Proc Jpn Acad Ser B Phys Biol Sci. 2012;88(8):434-53. doi: 10.2183/pjab.88.434.
Apoptosis signal-regulating kinase 1 (ASK1) is a member of the mitogen-activated protein kinase kinase kinase (MAP3K) family that activates downstream MAP kinases (MAPKs), c-Jun N-terminal kinases (JNKs) and p38 MAPKs, in response to various stresses, such as reactive oxygen species (ROS), endoplasmic reticulum (ER) stress, lipopolysaccharide, and calcium overload. Activation of the JNK and p38 pathways induces stress responses such as cell death, differentiation, and the production of inflammatory cytokines. A series of studies using ASK1-deficient mice have indicated that ASK1 plays important roles in many stress-related diseases, including cardiovascular and neurodegenerative diseases, suggesting that small compounds that inhibit ASK1 activity could possibly be used for the amelioration of the development and/or progression of these diseases. In this review, we provide an overview of the pathophysiological roles of ASK1-dependent signaling pathways and discuss the mechanistic basis for how these could serve as potential therapeutic targets.

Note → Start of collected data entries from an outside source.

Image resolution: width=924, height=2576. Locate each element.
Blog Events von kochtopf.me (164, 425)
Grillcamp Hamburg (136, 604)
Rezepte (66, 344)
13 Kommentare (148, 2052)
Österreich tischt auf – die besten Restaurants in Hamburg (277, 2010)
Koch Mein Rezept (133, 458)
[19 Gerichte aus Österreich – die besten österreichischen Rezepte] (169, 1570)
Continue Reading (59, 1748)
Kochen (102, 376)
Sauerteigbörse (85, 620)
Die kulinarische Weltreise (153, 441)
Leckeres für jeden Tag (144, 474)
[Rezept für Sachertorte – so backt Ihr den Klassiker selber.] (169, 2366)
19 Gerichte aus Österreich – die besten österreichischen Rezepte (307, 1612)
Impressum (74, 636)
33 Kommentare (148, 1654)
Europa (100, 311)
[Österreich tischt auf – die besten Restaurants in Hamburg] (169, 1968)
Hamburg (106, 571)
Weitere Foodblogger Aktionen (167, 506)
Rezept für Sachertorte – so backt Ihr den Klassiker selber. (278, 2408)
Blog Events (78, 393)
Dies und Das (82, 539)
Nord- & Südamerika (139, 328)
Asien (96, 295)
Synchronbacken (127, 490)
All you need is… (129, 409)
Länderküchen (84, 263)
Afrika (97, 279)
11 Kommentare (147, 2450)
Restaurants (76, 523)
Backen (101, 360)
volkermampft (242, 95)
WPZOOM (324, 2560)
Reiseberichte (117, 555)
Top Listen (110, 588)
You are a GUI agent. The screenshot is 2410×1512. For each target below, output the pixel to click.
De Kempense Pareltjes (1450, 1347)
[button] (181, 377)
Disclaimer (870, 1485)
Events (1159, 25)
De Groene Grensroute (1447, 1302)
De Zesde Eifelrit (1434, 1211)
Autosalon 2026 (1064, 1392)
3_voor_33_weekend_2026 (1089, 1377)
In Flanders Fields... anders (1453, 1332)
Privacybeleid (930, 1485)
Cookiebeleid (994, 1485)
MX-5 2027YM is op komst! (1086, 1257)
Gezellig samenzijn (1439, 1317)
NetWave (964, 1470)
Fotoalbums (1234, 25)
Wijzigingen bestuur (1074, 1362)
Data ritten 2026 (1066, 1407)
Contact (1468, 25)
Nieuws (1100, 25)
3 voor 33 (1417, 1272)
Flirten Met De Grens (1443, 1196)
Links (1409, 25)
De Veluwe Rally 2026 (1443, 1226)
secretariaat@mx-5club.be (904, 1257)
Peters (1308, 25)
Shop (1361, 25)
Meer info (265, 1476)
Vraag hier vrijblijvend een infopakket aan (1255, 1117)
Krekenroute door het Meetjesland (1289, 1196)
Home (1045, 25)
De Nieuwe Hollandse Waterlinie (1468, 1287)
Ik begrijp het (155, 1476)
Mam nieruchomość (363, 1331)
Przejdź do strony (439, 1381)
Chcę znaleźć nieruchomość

凋亡信号调节激酶 1(ASK1)是丝裂原活化蛋白激酶激酶激酶(MAP3K)家族的一员,可响应各种应激源(如活性氧(ROS)、内质网(ER)应激、脂多糖和钙超载)激活下游的 MAP 激酶(MAPKs)、c-Jun N 末端激酶(JNKs)和 p38 MAPKs。JNK 和 p38 通路的激活诱导应激反应,如细胞死亡、分化和炎症细胞因子的产生。一系列使用 ASK1 缺陷型小鼠的研究表明,ASK1 在许多与应激相关的疾病中发挥重要作用,包括心血管疾病和神经退行性疾病,这表明抑制 ASK1 活性的小分子可能可用于改善这些疾病的发生和/或进展。在这篇综述中,我们概述了 ASK1 依赖性信号通路的病理生理作用,并讨论了这些信号通路作为潜在治疗靶点的机制基础。